» **Task requirements**
Can you write out the whole listing exactly?

» **Data to use**
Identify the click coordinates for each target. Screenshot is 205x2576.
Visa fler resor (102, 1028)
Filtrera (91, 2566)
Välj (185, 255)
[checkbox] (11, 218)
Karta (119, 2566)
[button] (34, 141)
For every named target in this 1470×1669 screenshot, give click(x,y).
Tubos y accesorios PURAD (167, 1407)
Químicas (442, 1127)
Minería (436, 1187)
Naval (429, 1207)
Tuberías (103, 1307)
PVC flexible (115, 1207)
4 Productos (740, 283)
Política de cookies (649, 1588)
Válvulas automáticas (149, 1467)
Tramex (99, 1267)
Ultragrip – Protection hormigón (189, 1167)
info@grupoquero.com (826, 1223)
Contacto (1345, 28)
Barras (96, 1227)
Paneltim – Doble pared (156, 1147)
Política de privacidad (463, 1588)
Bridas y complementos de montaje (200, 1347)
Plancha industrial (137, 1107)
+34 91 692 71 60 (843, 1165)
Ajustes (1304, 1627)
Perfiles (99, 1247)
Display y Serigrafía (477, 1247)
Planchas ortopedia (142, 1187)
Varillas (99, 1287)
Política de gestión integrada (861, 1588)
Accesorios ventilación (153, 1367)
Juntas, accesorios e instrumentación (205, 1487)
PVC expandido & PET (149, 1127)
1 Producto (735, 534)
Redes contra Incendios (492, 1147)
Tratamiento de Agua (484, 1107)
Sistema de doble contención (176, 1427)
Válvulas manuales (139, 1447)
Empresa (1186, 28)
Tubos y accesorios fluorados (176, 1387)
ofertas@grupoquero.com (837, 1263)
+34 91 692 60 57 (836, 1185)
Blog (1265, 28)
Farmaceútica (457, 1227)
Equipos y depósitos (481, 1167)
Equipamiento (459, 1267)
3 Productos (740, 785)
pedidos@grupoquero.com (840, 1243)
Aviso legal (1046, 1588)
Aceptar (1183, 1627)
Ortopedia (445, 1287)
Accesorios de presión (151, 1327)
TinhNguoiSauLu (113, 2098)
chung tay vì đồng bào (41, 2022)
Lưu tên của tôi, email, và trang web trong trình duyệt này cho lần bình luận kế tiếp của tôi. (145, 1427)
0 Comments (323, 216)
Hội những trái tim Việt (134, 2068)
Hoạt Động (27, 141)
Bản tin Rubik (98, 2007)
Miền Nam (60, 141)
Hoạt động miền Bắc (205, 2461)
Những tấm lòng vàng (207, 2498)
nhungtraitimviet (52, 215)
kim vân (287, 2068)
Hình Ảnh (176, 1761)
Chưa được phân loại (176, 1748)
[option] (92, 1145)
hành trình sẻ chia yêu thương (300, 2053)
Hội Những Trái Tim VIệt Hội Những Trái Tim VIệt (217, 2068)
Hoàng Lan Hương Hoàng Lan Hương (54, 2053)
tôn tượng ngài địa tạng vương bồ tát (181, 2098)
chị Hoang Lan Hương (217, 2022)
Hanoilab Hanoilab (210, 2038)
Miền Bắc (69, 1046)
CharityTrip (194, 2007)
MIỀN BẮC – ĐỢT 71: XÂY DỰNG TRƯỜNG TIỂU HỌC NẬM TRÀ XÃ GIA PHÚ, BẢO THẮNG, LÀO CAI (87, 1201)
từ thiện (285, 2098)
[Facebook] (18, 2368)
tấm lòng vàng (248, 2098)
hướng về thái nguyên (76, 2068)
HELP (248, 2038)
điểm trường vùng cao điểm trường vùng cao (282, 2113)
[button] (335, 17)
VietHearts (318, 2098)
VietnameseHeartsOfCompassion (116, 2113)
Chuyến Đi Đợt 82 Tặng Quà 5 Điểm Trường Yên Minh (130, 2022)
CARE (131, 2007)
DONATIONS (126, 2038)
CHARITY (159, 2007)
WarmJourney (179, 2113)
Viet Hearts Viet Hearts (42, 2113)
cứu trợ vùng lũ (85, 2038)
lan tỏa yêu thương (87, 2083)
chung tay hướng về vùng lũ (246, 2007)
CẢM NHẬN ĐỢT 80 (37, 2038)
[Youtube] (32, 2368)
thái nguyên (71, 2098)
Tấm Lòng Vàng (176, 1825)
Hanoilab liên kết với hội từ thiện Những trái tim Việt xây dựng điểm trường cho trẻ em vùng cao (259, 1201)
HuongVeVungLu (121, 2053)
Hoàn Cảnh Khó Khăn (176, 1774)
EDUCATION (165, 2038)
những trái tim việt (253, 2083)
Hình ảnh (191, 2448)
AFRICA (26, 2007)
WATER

» **Solution to this exercise**
Identify the click coordinates for each target. Screenshot is 205x2576.
Visa fler resor (102, 1028)
Filtrera (91, 2566)
Välj (185, 255)
[checkbox] (11, 218)
Karta (119, 2566)
[button] (34, 141)
For every named target in this 1470×1669 screenshot, give click(x,y).
Tubos y accesorios PURAD (167, 1407)
Químicas (442, 1127)
Minería (436, 1187)
Naval (429, 1207)
Tuberías (103, 1307)
PVC flexible (115, 1207)
4 Productos (740, 283)
Política de cookies (649, 1588)
Válvulas automáticas (149, 1467)
Tramex (99, 1267)
Ultragrip – Protection hormigón (189, 1167)
info@grupoquero.com (826, 1223)
Contacto (1345, 28)
Barras (96, 1227)
Paneltim – Doble pared (156, 1147)
Política de privacidad (463, 1588)
Bridas y complementos de montaje (200, 1347)
Plancha industrial (137, 1107)
+34 91 692 71 60 (843, 1165)
Ajustes (1304, 1627)
Perfiles (99, 1247)
Display y Serigrafía (477, 1247)
Planchas ortopedia (142, 1187)
Varillas (99, 1287)
Política de gestión integrada (861, 1588)
Accesorios ventilación (153, 1367)
Juntas, accesorios e instrumentación (205, 1487)
PVC expandido & PET (149, 1127)
1 Producto (735, 534)
Redes contra Incendios (492, 1147)
Tratamiento de Agua (484, 1107)
Sistema de doble contención (176, 1427)
Válvulas manuales (139, 1447)
Empresa (1186, 28)
Tubos y accesorios fluorados (176, 1387)
ofertas@grupoquero.com (837, 1263)
+34 91 692 60 57 (836, 1185)
Blog (1265, 28)
Farmaceútica (457, 1227)
Equipos y depósitos (481, 1167)
Equipamiento (459, 1267)
3 Productos (740, 785)
pedidos@grupoquero.com (840, 1243)
Aviso legal (1046, 1588)
Aceptar (1183, 1627)
Ortopedia (445, 1287)
Accesorios de presión (151, 1327)
TinhNguoiSauLu (113, 2098)
chung tay vì đồng bào (41, 2022)
Lưu tên của tôi, email, và trang web trong trình duyệt này cho lần bình luận kế tiếp của tôi. (145, 1427)
0 Comments (323, 216)
Hội những trái tim Việt (134, 2068)
Hoạt Động (27, 141)
Bản tin Rubik (98, 2007)
Miền Nam (60, 141)
Hoạt động miền Bắc (205, 2461)
Những tấm lòng vàng (207, 2498)
nhungtraitimviet (52, 215)
kim vân (287, 2068)
Hình Ảnh (176, 1761)
Chưa được phân loại (176, 1748)
[option] (92, 1145)
hành trình sẻ chia yêu thương (300, 2053)
Hội Những Trái Tim VIệt Hội Những Trái Tim VIệt (217, 2068)
Hoàng Lan Hương Hoàng Lan Hương (54, 2053)
tôn tượng ngài địa tạng vương bồ tát (181, 2098)
chị Hoang Lan Hương (217, 2022)
Hanoilab Hanoilab (210, 2038)
Miền Bắc (69, 1046)
CharityTrip (194, 2007)
MIỀN BẮC – ĐỢT 71: XÂY DỰNG TRƯỜNG TIỂU HỌC NẬM TRÀ XÃ GIA PHÚ, BẢO THẮNG, LÀO CAI (87, 1201)
từ thiện (285, 2098)
[Facebook] (18, 2368)
tấm lòng vàng (248, 2098)
hướng về thái nguyên (76, 2068)
HELP (248, 2038)
điểm trường vùng cao điểm trường vùng cao (282, 2113)
[button] (335, 17)
VietHearts (318, 2098)
VietnameseHeartsOfCompassion (116, 2113)
Chuyến Đi Đợt 82 Tặng Quà 5 Điểm Trường Yên Minh (130, 2022)
CARE (131, 2007)
DONATIONS (126, 2038)
CHARITY (159, 2007)
WarmJourney (179, 2113)
Viet Hearts Viet Hearts (42, 2113)
cứu trợ vùng lũ (85, 2038)
lan tỏa yêu thương (87, 2083)
chung tay hướng về vùng lũ (246, 2007)
CẢM NHẬN ĐỢT 80 (37, 2038)
[Youtube] (32, 2368)
thái nguyên (71, 2098)
Tấm Lòng Vàng (176, 1825)
Hanoilab liên kết với hội từ thiện Những trái tim Việt xây dựng điểm trường cho trẻ em vùng cao (259, 1201)
HuongVeVungLu (121, 2053)
Hoàn Cảnh Khó Khăn (176, 1774)
EDUCATION (165, 2038)
những trái tim việt (253, 2083)
Hình ảnh (191, 2448)
AFRICA (26, 2007)
WATER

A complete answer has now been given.